On February 1, American Electric Power (AEP) began commercial operation of its 580-MW combined cycle generating unit in Dresden, Ohio, ending a saga that began over 10 years earlier.

The Dresden plant was originally launched by Dresden Energy LLC, a subsidiary of Dominion. Dominion started construction on the plant in 2001, expecting to start operations in late 2003. However, bad weather and labor disputes during the 2002–2003 winter began a series of delays that pushed the completion date back again and again. In February 2003, one of the main contractors abruptly removed its equipment and personnel from the site, apparently because of a breakdown in contract negotiations with Dominion.

Dominion had planned to use water from the adjacent Muskingum River for cooling, which required dredging a 150- x 1,000-foot channel for the intake. But in July 2003, after Dominion applied for a dredging permit, the U.S. Army Corps of Engineers (COE) put the brakes on the plan, requesting additional information and an explanation for why alternative options were not considered. These would have included tapping into a nearby well field or accessing deeper pools downstream from the power plant. Among other objections, some local residents were concerned that dredging would endanger the local mussel population. In September, the COE again put off making a decision. That delay led Dominion to lay off almost all the remaining workers in December, bringing the project to a standstill.

Changing Economics

The county had originally given the plant a 10-year tax abatement that would run out in 2013. In exchange, Dominion had committed to donating $4 million a year to local school and community college districts. But the repeated delays began sucking the value out of that abatement.
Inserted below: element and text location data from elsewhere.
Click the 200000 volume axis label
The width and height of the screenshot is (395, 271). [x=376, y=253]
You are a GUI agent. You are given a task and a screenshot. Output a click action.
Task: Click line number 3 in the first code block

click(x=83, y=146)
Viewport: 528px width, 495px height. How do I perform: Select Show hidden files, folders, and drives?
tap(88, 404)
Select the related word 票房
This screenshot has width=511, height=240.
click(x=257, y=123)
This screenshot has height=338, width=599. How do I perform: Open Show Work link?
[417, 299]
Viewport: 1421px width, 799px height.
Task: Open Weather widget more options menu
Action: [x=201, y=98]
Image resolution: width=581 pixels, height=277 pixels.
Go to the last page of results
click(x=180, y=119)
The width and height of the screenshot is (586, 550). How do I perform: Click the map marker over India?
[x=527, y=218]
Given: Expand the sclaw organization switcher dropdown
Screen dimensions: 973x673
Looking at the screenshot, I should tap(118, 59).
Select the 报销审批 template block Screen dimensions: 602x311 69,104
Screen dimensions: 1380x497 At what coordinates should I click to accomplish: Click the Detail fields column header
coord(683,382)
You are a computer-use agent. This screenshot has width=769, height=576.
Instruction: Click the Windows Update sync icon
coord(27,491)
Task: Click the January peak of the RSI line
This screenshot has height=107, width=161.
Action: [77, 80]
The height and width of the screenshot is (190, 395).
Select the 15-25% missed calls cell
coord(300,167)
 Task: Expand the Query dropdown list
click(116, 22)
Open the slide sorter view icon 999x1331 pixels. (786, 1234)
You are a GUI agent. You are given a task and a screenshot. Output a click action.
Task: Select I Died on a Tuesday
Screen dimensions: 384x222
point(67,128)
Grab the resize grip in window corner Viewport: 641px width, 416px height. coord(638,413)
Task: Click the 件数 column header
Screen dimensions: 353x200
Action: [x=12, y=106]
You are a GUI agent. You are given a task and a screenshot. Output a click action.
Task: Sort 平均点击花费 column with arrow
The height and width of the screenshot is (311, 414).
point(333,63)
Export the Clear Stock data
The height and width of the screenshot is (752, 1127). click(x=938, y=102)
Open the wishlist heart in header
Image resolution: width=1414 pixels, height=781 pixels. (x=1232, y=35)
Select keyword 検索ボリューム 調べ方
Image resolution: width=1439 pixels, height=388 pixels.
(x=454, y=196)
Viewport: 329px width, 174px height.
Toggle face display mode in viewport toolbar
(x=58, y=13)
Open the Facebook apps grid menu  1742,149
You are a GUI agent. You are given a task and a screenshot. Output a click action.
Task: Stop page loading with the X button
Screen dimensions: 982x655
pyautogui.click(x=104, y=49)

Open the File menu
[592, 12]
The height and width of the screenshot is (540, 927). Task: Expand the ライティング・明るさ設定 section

The project sat idle for several years, even though the major equipment necessary for completion had been procured and placed on site. Though the COE finally granted the dredging permit, by 2006, the price of natural gas had more than doubled since late 2001, greatly changing the economics of the project. In mid-2007, after a review of its asset portfolio, Dominion decided to sell the unfinished plant to AEP for approximately $85 million. At the time, AEP expected the plant to be operational in 2009 or 2010. But again, those estimates proved too optimistic.

Internal cash flow issues prevented AEP from immediately ramping up construction. The price of natural gas jumped again in 2008, further complicating the planning. Then, when the recession began later that year, demand for electricity fell and there was insufficient need for the new capacity. Meanwhile, the half-completed plant inched along with a skeleton crew.

Not until January 2011 did AEP feel the time was right to finally complete the plant. That month, it accelerated construction and hired 300 workers to wrap things up. The river was dredged for the intake, using the permit Dominion had obtained but never used. Construction was complete in late 2011, and testing and inspections were wrapped up in January. On February 1, AEP finally commenced commercial operations.

A Bright Future

AEP officials were clearly happy to see the plant at last coming online. "This is another step in the transformation of AEP’s generating fleet as we continue to diversify our fuel mix to improve our environmental footprint and provide economical electricity for our customers," said Nicholas K. Akins, AEP’s president and chief executive officer. "Natural gas will become an increasing part of AEP’s generating portfolio in the coming decades as a result of the development of shale gas reserves and new environmental regulations."

1. AEP’s 580-MW combined cycle plant in Dresden, Ohio, went online February 1. Courtesy: AEP

The Dresden plant comprises two General Electric (GE) 7FA gas turbines feeding two Vogt-NEM (now NEM USA) heat recovery steam generators and a single GE D11 steam turbine. The turbines are equipped with dry low-NOx combustors to control NOx formation and selective catalytic reduction systems to provide additional NOx reduction.

The plant provides 25 permanent jobs for the surrounding area. It will supply electricity to AEP’s Appalachian Power customers in West Virginia, Virginia, and Tennessee, and is expected to save ratepayers about $5 million a year by reducing the need for purchased power during periods of peak demand. AEP’s total costs for the plant were approximately $366 million.

AEP currently operates 39 GW of generating capacity in the U.S., with natural gas accounting for 24% of that. The Dresden plant figures to be an important element in AEP’s portfolio, as the company has announced plans to close a number of coal-fired plants over the next few years.